=== Instructions for the task ===
Among the records below, find each line that includes the string "logo" and copy it.
[Data to process Boundary: Start]
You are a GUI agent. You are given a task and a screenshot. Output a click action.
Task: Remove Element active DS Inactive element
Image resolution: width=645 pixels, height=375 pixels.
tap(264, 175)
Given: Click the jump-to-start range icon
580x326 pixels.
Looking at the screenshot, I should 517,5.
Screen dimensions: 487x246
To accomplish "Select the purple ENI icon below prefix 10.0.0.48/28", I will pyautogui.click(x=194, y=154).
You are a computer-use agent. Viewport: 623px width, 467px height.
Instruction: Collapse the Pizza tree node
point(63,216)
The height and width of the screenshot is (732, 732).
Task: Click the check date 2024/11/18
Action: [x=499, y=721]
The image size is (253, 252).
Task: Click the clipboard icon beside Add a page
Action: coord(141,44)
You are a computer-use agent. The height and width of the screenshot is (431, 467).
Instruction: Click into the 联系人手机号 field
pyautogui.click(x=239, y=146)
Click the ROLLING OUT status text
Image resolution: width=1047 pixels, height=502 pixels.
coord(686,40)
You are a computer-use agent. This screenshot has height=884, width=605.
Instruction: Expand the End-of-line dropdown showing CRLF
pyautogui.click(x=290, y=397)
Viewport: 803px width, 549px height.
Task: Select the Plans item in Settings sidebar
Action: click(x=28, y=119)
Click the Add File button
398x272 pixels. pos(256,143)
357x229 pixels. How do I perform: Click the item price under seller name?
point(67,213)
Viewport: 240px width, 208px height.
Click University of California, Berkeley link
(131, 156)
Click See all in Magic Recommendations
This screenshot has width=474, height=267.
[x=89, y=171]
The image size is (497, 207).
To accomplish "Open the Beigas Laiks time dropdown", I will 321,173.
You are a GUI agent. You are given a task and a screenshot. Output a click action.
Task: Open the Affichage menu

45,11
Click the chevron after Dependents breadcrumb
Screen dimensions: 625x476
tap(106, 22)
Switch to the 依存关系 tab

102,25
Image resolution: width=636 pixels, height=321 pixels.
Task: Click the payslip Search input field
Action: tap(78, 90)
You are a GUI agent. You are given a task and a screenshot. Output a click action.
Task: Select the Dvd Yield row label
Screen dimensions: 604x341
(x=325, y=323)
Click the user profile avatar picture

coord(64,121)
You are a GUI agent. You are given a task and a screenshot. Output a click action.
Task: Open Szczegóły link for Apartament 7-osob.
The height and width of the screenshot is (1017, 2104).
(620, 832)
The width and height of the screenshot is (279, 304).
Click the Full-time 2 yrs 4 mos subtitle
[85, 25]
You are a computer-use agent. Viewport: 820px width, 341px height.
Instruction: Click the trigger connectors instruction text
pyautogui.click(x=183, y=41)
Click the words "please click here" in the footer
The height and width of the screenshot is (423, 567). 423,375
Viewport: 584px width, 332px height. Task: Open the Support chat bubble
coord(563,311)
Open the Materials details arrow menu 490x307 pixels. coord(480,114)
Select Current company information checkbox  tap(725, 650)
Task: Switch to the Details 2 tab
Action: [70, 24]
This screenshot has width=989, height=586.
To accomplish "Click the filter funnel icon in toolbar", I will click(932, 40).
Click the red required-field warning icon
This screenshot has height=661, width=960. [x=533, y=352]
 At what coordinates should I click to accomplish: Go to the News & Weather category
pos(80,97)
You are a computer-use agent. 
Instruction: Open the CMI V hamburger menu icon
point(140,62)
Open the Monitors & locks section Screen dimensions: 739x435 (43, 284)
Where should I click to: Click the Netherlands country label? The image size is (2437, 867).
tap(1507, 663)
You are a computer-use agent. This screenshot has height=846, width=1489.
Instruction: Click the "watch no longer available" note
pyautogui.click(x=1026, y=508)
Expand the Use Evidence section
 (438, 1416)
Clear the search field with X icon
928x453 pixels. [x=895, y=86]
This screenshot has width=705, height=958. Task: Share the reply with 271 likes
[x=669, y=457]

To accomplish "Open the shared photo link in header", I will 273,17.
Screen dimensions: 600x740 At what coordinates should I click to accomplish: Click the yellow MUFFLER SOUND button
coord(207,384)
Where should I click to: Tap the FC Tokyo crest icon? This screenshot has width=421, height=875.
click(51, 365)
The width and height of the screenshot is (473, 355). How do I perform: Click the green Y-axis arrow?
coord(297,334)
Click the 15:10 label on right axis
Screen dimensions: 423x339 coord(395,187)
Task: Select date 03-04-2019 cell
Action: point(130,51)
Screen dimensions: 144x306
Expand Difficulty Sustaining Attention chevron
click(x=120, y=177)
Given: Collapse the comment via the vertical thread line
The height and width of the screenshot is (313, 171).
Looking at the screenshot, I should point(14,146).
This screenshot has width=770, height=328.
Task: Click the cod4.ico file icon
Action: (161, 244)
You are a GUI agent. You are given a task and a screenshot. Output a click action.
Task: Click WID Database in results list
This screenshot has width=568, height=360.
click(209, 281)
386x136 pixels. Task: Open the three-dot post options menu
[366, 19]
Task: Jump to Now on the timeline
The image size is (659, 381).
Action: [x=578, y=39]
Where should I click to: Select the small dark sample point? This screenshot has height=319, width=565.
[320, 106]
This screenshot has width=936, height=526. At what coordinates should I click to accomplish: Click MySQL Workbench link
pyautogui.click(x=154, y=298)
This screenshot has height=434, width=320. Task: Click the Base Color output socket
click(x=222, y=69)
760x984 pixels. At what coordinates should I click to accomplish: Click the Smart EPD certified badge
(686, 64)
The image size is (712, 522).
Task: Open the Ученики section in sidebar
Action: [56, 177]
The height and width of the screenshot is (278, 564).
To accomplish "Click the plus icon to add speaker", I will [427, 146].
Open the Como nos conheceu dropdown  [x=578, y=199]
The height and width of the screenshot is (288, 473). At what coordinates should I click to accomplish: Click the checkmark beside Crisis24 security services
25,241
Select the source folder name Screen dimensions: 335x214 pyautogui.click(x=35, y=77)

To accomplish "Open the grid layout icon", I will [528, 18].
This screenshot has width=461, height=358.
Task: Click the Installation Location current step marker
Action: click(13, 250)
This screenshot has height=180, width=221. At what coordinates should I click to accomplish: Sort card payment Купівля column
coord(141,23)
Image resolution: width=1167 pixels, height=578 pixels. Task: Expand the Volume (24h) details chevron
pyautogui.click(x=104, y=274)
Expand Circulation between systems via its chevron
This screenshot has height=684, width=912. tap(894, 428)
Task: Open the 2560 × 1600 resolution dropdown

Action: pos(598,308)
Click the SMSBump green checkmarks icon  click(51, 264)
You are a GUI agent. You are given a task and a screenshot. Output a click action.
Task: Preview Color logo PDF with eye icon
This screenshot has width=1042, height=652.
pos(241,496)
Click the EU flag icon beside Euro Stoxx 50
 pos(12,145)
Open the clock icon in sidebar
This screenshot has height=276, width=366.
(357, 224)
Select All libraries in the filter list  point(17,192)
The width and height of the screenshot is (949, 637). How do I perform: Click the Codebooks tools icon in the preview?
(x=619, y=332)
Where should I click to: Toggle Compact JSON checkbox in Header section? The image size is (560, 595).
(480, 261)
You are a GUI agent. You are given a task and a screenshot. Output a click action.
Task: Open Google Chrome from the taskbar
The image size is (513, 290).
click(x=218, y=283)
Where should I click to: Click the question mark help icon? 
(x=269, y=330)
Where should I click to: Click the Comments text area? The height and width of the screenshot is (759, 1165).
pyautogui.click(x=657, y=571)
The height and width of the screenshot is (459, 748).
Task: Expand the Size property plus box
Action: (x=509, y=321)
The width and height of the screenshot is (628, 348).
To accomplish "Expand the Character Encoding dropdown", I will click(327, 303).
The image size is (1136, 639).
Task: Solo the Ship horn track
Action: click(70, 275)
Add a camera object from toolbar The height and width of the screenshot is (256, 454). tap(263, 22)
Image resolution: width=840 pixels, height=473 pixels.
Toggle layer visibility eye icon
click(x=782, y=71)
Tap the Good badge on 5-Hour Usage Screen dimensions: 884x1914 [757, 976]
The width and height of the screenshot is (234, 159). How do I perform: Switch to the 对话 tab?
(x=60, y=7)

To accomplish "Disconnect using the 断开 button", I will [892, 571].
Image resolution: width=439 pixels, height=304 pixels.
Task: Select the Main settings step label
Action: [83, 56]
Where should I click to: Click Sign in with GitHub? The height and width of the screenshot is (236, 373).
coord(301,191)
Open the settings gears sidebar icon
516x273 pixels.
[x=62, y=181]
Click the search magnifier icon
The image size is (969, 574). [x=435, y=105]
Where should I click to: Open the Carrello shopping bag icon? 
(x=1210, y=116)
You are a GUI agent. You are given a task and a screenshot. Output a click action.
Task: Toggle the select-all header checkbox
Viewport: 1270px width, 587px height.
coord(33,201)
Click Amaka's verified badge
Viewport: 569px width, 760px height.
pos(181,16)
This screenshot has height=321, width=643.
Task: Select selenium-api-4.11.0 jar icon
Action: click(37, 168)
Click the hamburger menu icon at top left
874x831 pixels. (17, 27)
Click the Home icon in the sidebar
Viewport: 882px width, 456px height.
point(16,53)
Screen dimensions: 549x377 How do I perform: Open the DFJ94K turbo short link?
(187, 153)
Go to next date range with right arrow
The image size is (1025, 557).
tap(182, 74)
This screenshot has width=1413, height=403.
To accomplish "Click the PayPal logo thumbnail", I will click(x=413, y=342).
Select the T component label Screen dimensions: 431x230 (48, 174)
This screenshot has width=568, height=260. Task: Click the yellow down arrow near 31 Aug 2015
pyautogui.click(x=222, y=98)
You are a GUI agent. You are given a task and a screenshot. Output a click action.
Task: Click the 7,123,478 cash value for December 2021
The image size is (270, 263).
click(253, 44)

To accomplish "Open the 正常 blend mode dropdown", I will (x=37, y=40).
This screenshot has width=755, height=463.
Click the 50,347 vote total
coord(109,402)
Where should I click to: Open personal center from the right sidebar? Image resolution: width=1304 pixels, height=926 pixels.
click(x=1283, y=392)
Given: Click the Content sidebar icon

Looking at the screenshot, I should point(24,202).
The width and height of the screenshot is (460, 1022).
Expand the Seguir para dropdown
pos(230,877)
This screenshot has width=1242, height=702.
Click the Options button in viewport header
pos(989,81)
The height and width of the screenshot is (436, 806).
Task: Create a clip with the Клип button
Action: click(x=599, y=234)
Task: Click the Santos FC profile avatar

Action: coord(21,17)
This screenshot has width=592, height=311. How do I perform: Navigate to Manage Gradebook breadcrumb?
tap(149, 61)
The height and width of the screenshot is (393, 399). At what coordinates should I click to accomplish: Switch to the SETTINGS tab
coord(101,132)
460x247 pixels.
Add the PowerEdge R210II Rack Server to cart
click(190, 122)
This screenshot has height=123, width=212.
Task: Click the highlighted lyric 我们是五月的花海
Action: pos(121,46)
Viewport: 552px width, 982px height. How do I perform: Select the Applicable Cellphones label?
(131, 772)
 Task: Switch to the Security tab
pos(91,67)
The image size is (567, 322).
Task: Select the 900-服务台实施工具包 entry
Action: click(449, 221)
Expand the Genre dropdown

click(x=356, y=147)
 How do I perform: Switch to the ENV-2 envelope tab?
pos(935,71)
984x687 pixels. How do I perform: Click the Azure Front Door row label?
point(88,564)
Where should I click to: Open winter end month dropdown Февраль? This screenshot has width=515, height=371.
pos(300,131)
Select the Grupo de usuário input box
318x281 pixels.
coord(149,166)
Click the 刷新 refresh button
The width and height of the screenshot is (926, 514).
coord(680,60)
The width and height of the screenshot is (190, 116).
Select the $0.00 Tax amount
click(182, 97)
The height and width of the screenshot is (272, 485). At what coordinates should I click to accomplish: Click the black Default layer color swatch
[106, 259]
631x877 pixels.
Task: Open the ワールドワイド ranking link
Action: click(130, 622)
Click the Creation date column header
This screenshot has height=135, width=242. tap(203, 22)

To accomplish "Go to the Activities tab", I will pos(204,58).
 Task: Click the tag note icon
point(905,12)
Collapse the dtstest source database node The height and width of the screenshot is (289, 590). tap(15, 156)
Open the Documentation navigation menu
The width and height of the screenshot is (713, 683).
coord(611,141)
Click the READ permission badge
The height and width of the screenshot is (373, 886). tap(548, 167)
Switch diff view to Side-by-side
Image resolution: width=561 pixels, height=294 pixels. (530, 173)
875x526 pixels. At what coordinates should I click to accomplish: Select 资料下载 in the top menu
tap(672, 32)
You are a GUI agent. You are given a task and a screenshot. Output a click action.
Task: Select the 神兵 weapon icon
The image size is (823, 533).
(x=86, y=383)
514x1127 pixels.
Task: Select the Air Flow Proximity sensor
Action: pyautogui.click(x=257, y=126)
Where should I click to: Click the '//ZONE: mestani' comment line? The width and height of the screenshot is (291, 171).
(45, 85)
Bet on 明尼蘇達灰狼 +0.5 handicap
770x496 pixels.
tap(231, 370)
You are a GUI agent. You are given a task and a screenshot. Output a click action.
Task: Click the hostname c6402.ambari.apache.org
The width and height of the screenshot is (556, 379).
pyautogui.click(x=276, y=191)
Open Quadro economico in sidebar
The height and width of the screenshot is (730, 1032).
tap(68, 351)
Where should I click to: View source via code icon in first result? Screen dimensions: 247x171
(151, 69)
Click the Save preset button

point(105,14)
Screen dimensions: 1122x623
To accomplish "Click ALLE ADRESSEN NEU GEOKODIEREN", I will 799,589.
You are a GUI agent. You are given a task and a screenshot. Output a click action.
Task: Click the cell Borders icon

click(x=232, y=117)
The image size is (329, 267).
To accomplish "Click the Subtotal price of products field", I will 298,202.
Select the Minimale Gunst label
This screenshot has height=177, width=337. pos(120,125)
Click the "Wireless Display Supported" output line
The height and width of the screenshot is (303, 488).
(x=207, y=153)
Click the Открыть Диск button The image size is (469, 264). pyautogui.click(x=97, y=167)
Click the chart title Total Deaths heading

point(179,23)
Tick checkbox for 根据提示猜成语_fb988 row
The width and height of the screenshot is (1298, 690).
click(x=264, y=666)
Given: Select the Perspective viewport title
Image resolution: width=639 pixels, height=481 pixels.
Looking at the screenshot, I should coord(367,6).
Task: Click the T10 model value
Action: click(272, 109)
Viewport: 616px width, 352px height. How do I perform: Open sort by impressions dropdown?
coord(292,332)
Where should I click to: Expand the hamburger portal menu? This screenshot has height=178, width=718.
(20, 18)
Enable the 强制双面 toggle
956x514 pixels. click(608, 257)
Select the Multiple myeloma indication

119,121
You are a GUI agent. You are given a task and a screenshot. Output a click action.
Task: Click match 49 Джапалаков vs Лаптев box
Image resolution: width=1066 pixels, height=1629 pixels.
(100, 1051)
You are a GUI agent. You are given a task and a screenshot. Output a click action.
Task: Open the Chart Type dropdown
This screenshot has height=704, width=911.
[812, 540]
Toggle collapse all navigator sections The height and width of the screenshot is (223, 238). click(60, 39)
[Data to process Boundary: End]
=== Task result ===
Task: Preview Color logo PDF with eye icon
To accomplish "Click the PayPal logo thumbnail", I will click(x=413, y=342).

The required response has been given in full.